▸ **TO DO**
Repeat everything from the line containing "The height and width of the screenshot is (909, 1909)." down to the line containing "coordinates (194, 376).", word for word.
++++
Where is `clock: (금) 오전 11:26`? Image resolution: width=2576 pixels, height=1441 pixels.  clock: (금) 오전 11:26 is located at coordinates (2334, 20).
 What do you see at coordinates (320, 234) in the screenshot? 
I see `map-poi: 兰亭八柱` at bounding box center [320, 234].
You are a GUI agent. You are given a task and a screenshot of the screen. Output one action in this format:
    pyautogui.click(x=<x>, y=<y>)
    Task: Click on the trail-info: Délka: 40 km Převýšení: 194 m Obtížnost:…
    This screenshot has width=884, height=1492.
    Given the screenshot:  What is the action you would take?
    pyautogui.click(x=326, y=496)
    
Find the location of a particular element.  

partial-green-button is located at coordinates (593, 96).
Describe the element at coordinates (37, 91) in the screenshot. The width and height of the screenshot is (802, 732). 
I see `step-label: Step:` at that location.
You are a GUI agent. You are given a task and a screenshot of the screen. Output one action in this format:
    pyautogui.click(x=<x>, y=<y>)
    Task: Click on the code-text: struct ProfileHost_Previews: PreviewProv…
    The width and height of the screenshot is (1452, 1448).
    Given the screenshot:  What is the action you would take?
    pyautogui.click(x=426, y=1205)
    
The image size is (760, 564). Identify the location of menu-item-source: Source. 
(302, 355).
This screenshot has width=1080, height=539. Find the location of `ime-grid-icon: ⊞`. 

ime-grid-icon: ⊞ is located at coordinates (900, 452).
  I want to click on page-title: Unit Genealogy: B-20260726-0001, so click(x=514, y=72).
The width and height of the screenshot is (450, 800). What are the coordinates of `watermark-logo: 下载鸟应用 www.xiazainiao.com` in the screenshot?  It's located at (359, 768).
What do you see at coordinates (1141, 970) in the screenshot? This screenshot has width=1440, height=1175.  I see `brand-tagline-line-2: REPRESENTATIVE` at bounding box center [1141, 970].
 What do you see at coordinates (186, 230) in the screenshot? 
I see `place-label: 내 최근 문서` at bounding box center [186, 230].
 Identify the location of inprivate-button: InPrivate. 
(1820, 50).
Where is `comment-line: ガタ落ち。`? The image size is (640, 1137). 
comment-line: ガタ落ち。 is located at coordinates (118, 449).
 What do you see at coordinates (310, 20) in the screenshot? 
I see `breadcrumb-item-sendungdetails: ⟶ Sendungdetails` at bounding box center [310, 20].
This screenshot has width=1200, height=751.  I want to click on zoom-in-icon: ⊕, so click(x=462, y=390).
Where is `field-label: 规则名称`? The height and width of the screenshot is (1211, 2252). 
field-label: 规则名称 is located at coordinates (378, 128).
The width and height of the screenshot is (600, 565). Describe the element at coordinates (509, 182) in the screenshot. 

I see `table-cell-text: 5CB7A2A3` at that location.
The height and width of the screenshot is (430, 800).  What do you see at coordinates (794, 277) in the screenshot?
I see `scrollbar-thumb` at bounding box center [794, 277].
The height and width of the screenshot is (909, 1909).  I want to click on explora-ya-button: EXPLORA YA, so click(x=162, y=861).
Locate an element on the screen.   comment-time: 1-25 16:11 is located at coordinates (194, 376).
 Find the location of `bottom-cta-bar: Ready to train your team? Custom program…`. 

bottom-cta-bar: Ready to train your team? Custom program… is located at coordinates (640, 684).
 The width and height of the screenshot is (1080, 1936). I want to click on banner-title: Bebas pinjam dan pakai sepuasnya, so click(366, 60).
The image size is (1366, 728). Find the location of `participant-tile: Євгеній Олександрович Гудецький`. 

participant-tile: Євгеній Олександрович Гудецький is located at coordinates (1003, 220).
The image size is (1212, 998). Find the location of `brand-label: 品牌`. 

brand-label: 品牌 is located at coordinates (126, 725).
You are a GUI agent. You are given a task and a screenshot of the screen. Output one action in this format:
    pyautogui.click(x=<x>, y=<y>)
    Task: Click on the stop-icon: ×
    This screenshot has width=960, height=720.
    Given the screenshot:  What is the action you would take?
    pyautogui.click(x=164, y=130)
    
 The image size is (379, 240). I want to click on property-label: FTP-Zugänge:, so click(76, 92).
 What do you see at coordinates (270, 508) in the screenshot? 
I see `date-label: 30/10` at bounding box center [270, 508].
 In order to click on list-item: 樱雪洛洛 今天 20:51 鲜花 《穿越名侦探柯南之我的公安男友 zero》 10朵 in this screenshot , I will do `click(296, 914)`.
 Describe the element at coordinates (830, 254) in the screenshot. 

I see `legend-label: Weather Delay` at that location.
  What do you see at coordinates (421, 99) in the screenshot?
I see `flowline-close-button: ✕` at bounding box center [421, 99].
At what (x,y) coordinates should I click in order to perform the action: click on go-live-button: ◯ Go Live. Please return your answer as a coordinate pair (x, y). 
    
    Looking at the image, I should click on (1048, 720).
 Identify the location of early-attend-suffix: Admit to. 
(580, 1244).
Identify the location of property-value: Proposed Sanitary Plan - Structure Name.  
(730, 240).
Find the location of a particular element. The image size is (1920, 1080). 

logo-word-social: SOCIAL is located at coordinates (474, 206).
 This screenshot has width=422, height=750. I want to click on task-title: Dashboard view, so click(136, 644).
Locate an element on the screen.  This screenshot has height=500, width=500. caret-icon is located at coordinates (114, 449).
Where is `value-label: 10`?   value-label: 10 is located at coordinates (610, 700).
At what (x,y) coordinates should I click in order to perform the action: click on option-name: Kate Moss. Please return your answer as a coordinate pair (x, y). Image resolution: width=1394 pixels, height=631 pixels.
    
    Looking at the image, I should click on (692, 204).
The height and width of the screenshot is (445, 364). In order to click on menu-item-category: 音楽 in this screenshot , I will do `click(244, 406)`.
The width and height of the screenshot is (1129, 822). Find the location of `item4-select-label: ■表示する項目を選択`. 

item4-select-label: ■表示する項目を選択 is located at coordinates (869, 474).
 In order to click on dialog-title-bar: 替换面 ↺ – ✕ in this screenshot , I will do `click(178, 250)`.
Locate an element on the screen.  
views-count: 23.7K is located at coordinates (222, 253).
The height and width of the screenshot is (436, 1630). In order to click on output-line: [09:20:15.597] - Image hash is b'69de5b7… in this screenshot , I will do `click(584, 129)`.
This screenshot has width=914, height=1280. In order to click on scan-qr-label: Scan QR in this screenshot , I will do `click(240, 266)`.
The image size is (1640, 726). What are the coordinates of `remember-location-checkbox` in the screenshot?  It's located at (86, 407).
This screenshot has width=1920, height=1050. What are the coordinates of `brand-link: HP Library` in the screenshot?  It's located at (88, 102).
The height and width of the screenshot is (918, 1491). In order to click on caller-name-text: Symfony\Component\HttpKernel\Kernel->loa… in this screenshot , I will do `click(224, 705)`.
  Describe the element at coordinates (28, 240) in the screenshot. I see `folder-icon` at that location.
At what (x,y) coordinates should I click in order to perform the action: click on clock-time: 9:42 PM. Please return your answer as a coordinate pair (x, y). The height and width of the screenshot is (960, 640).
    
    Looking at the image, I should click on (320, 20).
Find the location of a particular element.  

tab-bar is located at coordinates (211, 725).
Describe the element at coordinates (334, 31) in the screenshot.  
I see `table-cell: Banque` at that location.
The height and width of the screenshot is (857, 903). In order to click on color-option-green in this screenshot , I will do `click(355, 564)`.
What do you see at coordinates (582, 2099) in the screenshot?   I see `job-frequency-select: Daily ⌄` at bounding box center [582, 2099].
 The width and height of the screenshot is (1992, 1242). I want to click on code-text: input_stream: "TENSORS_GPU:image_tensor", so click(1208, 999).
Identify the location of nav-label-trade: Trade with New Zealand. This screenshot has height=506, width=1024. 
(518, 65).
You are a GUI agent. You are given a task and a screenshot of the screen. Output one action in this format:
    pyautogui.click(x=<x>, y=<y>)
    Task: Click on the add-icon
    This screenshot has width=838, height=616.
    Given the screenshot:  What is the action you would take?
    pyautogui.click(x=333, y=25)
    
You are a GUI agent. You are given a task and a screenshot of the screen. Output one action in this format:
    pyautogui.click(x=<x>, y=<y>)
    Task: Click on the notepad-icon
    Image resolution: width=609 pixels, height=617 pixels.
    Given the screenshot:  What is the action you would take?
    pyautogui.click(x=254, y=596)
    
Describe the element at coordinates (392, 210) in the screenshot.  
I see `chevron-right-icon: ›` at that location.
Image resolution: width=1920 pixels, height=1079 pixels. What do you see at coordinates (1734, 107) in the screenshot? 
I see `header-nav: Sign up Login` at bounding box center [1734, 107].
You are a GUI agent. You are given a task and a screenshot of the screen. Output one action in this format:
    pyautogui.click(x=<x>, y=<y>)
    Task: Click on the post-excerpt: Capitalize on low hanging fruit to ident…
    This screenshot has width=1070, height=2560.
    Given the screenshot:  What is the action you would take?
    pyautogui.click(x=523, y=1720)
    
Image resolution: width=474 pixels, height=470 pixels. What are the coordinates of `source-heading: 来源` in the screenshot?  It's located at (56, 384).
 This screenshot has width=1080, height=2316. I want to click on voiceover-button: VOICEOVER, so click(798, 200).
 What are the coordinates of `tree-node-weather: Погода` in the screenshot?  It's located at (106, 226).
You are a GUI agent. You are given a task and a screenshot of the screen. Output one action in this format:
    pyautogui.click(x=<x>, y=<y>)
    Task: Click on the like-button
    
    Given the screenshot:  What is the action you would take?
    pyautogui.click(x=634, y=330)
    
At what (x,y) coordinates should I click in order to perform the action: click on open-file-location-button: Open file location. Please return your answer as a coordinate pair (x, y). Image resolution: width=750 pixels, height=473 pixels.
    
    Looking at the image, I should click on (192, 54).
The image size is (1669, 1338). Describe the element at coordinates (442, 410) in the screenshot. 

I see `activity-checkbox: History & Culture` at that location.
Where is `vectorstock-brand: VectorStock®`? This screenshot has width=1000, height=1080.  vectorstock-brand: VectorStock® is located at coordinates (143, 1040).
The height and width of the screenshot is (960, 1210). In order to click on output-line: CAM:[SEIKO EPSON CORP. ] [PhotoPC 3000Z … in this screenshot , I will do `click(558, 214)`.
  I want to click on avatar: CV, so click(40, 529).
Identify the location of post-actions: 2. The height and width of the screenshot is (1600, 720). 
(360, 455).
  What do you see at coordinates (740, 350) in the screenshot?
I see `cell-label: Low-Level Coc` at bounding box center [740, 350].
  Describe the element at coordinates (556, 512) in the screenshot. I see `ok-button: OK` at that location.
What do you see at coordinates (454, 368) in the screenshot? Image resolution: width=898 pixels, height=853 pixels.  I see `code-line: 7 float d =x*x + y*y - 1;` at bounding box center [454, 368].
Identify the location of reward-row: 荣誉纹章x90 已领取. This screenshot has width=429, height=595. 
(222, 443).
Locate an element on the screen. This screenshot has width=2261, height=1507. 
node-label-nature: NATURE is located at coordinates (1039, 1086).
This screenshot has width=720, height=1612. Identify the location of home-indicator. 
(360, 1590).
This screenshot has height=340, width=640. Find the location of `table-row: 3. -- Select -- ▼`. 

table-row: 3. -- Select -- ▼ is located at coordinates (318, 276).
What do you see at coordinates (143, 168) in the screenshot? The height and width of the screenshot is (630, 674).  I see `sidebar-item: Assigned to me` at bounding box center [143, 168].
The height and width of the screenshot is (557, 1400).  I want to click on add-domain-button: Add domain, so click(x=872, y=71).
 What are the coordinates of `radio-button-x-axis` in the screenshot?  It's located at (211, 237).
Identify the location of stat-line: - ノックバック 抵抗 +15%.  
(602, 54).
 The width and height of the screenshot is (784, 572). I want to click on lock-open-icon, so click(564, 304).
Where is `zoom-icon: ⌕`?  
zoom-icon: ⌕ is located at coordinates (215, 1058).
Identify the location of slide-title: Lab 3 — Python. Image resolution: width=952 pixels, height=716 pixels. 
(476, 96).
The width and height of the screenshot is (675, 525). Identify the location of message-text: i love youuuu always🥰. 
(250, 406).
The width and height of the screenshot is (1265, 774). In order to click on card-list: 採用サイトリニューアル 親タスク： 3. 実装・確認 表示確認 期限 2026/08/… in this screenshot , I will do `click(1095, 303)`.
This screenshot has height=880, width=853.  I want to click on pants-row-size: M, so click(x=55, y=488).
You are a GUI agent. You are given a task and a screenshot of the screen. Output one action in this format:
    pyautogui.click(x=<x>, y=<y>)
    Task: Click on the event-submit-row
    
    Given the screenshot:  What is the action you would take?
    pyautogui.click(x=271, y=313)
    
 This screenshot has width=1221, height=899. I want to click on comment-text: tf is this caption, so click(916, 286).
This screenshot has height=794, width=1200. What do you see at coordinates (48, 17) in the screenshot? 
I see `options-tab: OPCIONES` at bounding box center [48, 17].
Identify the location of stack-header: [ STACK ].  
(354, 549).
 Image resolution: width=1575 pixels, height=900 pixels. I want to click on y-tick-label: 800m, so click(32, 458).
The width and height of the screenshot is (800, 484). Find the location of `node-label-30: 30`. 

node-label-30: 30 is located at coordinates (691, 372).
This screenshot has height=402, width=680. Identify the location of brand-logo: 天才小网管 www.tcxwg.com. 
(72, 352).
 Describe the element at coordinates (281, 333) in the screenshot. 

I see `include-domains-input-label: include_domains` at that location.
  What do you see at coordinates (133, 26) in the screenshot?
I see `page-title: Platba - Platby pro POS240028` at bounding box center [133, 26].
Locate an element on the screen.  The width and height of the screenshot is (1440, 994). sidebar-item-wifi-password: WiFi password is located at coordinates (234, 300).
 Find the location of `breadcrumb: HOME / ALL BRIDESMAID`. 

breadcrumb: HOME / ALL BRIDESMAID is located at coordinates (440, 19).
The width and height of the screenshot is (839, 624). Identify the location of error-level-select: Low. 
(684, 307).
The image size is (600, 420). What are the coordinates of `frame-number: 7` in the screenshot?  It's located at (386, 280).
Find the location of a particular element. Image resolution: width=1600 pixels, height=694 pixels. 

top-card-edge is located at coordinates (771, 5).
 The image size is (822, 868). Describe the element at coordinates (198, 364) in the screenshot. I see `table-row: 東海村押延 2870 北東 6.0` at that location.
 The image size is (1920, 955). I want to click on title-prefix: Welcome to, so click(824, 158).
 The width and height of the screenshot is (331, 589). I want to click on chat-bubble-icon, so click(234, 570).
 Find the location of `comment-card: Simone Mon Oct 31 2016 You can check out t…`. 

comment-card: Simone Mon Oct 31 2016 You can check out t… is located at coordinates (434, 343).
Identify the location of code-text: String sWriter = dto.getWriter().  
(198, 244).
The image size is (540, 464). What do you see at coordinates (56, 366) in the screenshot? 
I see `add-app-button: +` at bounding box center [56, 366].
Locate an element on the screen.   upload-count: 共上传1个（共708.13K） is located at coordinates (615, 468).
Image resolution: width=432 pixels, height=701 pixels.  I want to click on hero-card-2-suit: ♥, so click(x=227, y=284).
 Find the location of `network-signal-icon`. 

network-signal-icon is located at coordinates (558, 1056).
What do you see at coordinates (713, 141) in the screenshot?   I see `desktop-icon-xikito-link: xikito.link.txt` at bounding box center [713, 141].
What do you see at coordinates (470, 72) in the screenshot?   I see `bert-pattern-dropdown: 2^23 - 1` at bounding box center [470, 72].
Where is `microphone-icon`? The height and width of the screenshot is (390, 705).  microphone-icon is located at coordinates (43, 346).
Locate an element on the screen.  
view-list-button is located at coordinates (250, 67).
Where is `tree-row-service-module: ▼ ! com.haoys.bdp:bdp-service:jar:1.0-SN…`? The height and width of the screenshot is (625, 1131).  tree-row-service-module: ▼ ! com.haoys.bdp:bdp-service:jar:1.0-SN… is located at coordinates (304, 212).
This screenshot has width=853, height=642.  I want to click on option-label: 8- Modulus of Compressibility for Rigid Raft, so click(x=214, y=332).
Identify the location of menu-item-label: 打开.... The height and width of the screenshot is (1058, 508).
++++
▸ **TASK SOLUTION**
The height and width of the screenshot is (909, 1909).  I want to click on explora-ya-button: EXPLORA YA, so click(x=162, y=861).
Locate an element on the screen.   comment-time: 1-25 16:11 is located at coordinates (194, 376).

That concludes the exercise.